Mass Transit Likely To Break The Contactless Payment Logjam
Written by Frank HayesFor years, contactless payment has been on an endless death spiral, with consumers often unaware that they even have a contactless card in their pocket, never mind what to do with it. And those that managed to use the card discovered that the convenience and speed benefits promised weren’t there, when compared with familiar mag-stripe transactions.
Frustrating for contactless proponents, the more trials that happened, the further in the hole they found themselves. Even retail participants were often resistant, having to be have been bribed into doing the trial at all. But a pair of recent mass transit uses of contactless—an existing trial in New York City and an imminent changeover in Chicago—have a surprisingly good shot at finally giving contactless payment a real shot at success.
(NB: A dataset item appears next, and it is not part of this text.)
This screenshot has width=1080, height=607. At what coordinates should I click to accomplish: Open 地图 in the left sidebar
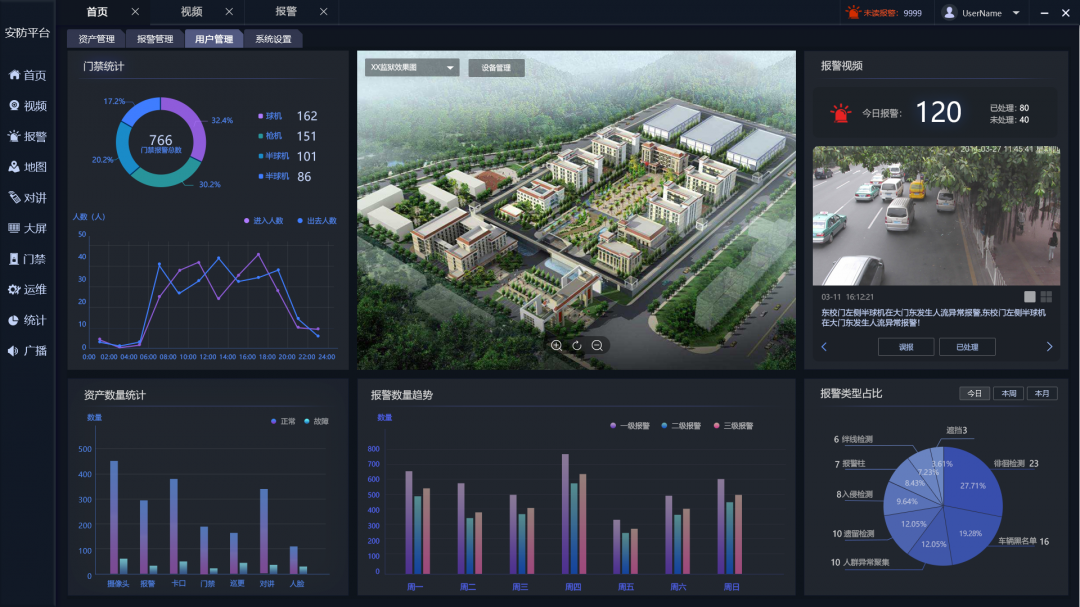point(28,167)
There are many reasons why these two efforts could easily be received very differently than traditional retail trials. But the key difference is that the very nature of mass transit—the subway system for both cities—actually delivers the convenience and speed improvements that no retail trial could.
Even better, we’re not suggesting that contactless would only work for mass transit. Once those huge cities make contactless work underground, the millions of consumers who have used it to ride will know they have it, and will be open to trying it at above-ground merchants.
The contactless payment marketing positioning was regrettable. Instead of arguing that contactless is faster and easier than mag-stripe—in retail, it’s generally not—the argument should have been that’s better in mass transit and other areas and it’s just as fast and easy as magstripe, so why not use contactless for everything? The transit trials give consumers a chance to see contactless from the opposite perspective. Once they’ve discovered a powerful use for it, they’ll be open to other things.
After all, the problem isn’t that retailers and customers hate contactless. The problem is that there’s no compelling reason to use it—or even to be aware of it. Customers have the cards because that’s what the payment card company sent—often without any explanation that the new credit or debit card can be used for contactless payments.
Meanwhile, retailers have installed contactless-capable card readers, but cashiers routinely instruct customers to swipe and often don’t even know how to handle a contactless card. (A week ago at a large chain drugstore, it was a big event for the cashiers when I pulled out a card to make a contactless payment. One of the cashiers had never seen that kind of transaction before.)